* **EXERCISE**: Nothing but the lines below from the one that contains "The image size" through the one that contains "The width and" should be retyped, exactly and including both ends. Do not include pictures.

* **DATA SUPPLIED**:
──────

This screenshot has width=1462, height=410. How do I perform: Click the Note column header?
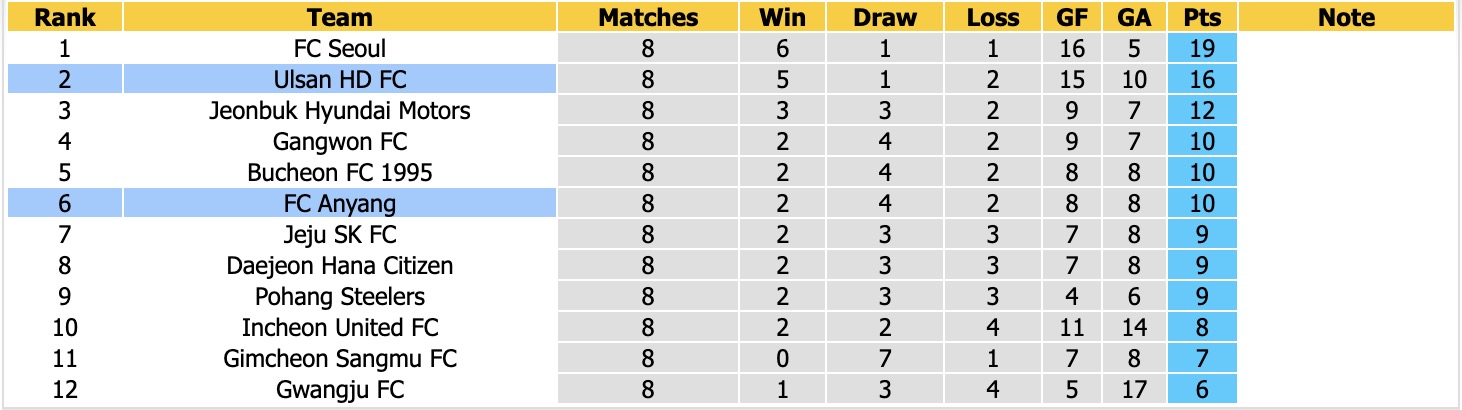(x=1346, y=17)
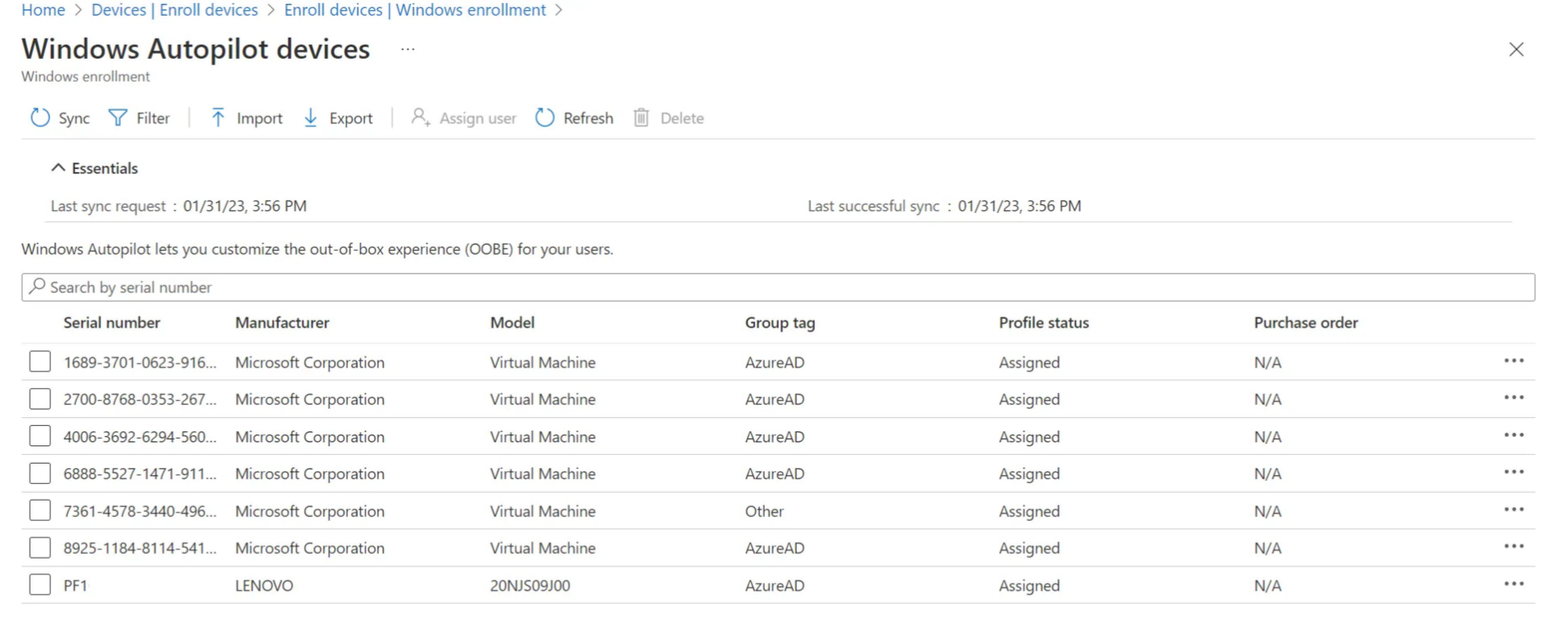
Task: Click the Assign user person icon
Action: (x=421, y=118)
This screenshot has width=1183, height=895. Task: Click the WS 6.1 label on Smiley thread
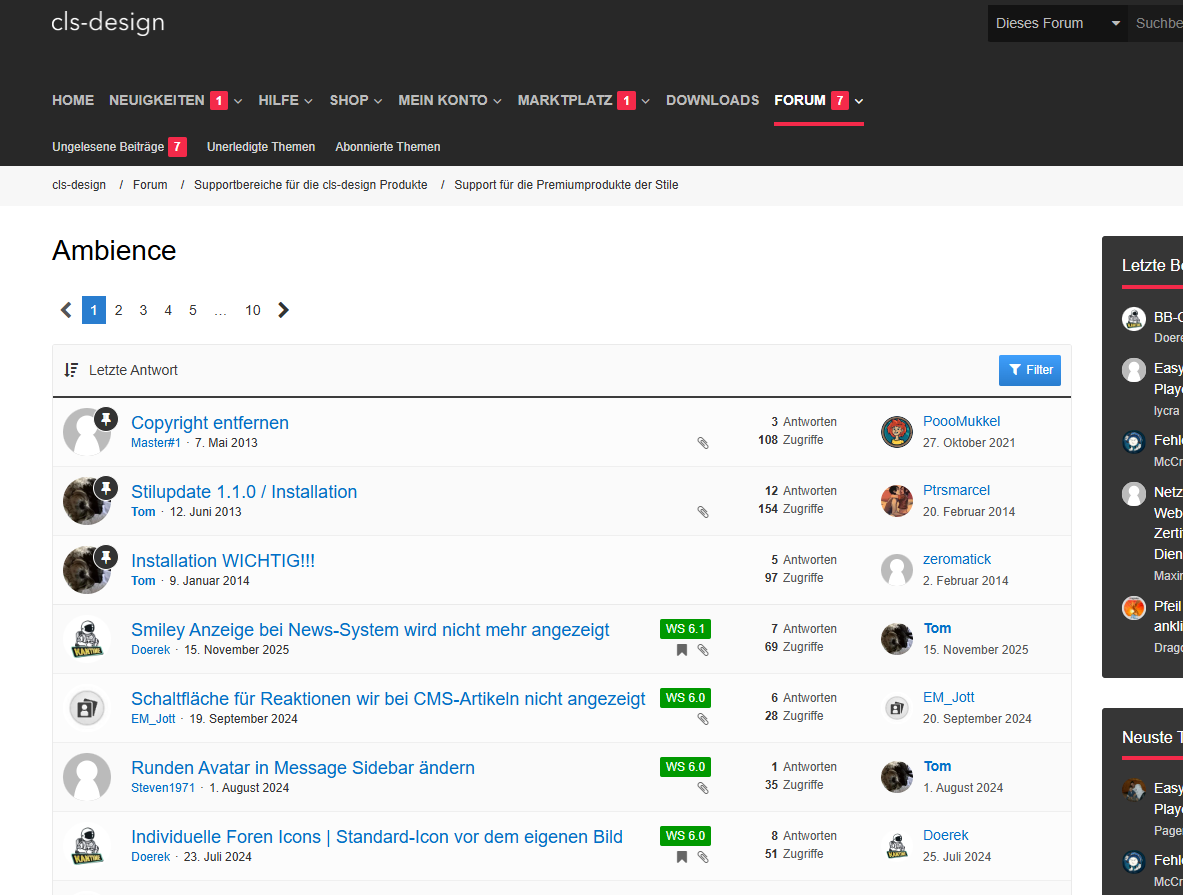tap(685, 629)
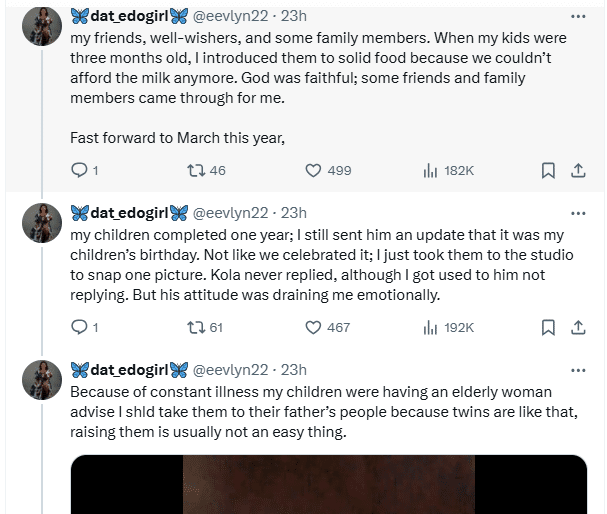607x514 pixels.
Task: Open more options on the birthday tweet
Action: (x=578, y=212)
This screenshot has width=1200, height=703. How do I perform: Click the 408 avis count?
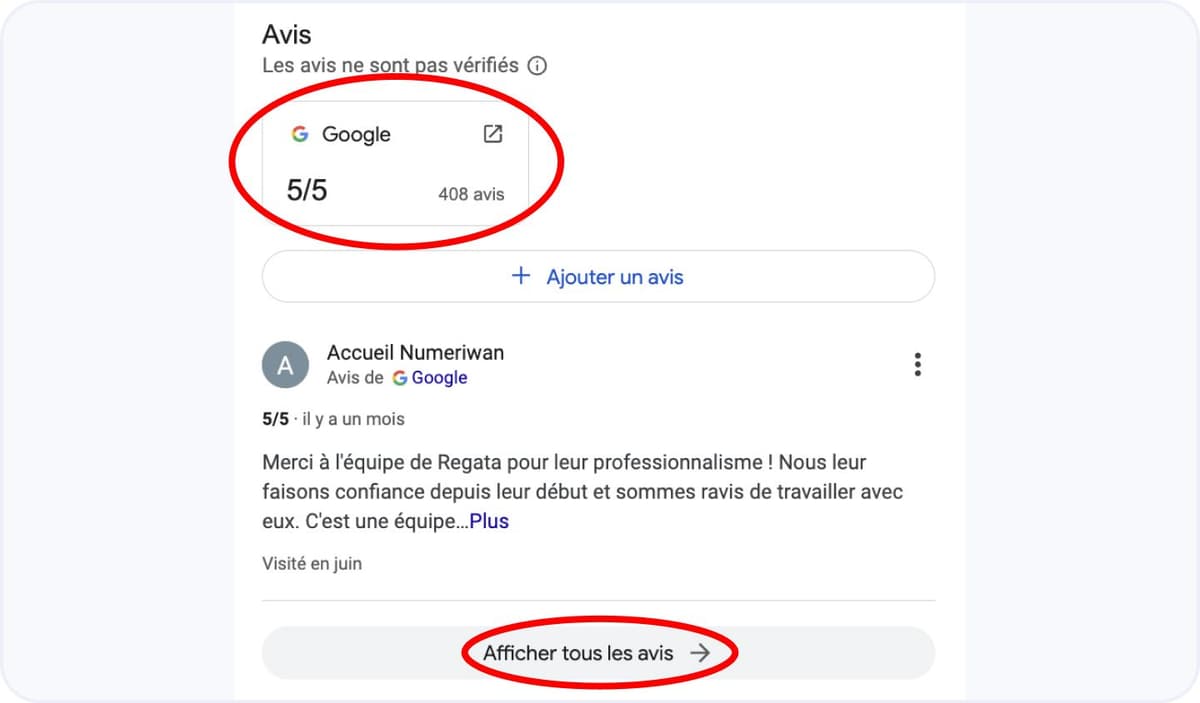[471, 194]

──────

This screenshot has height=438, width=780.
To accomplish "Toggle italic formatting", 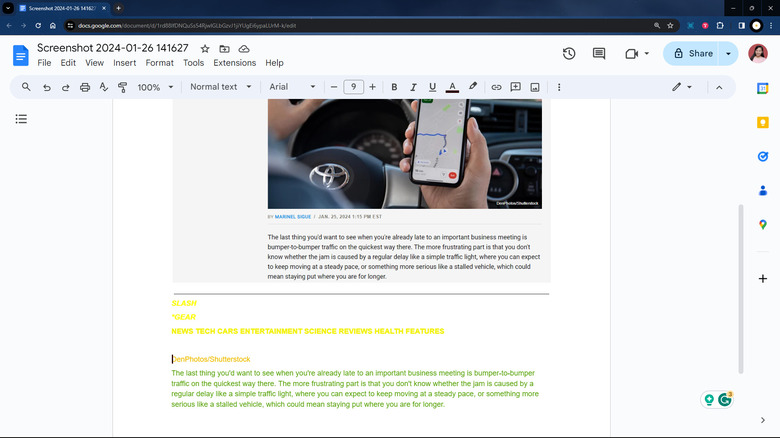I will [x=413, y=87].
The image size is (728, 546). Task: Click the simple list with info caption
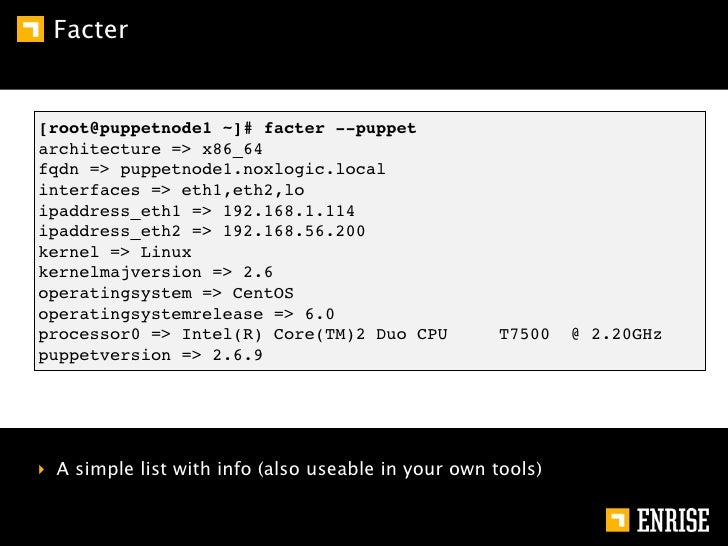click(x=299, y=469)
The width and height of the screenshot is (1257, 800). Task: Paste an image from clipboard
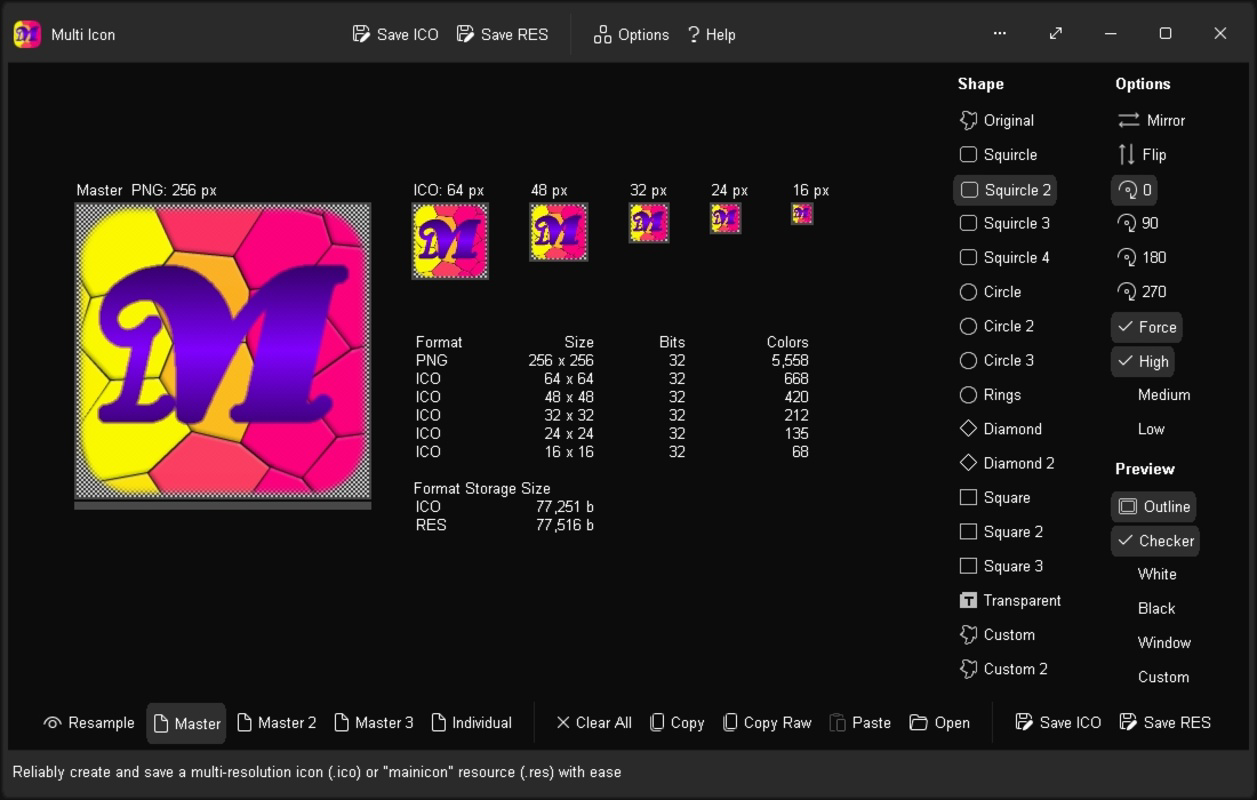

──────

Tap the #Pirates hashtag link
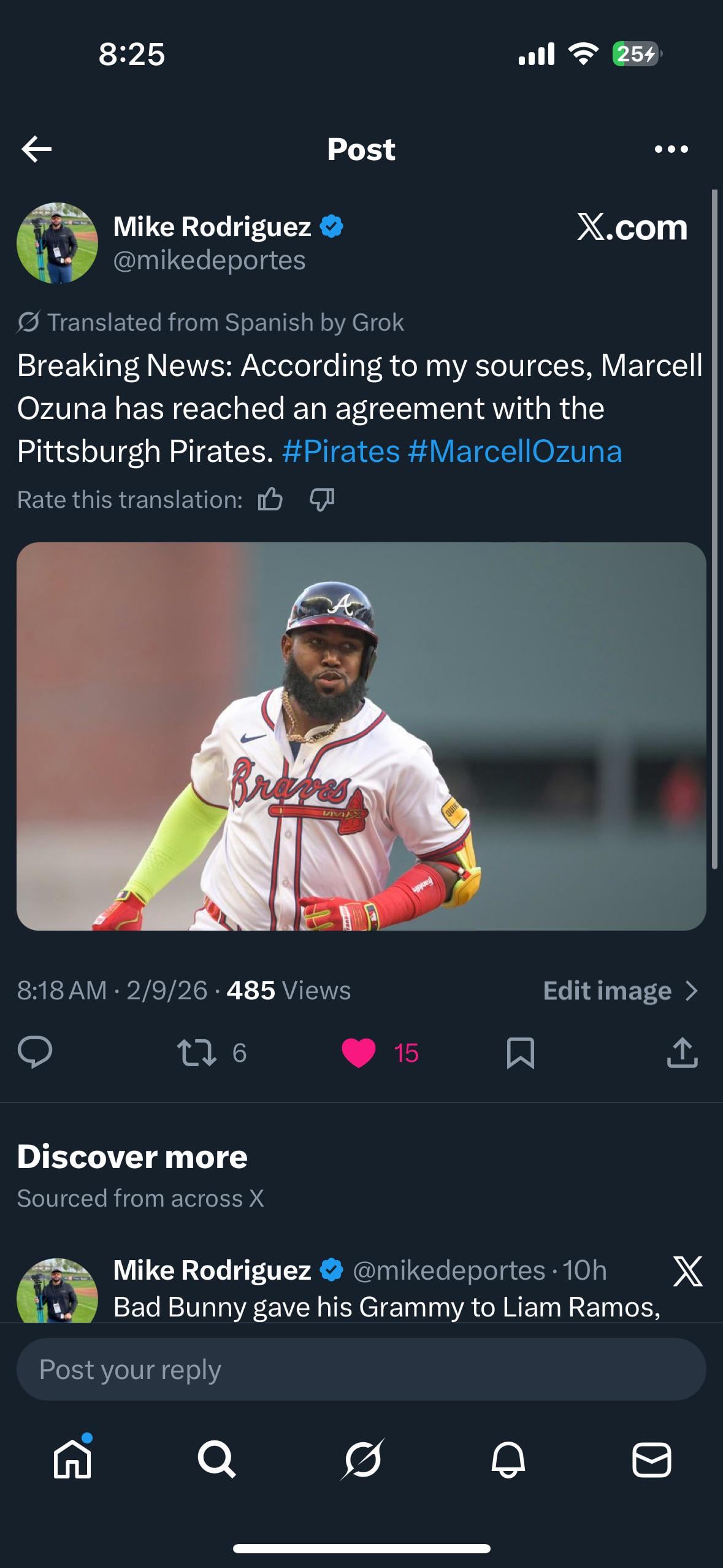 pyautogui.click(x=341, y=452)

──────

* **EXPECTED OUTPUT**:
The image size is (728, 546). Task: Click the simple list with info caption
click(x=299, y=469)
The width and height of the screenshot is (1257, 800). Task: Paste an image from clipboard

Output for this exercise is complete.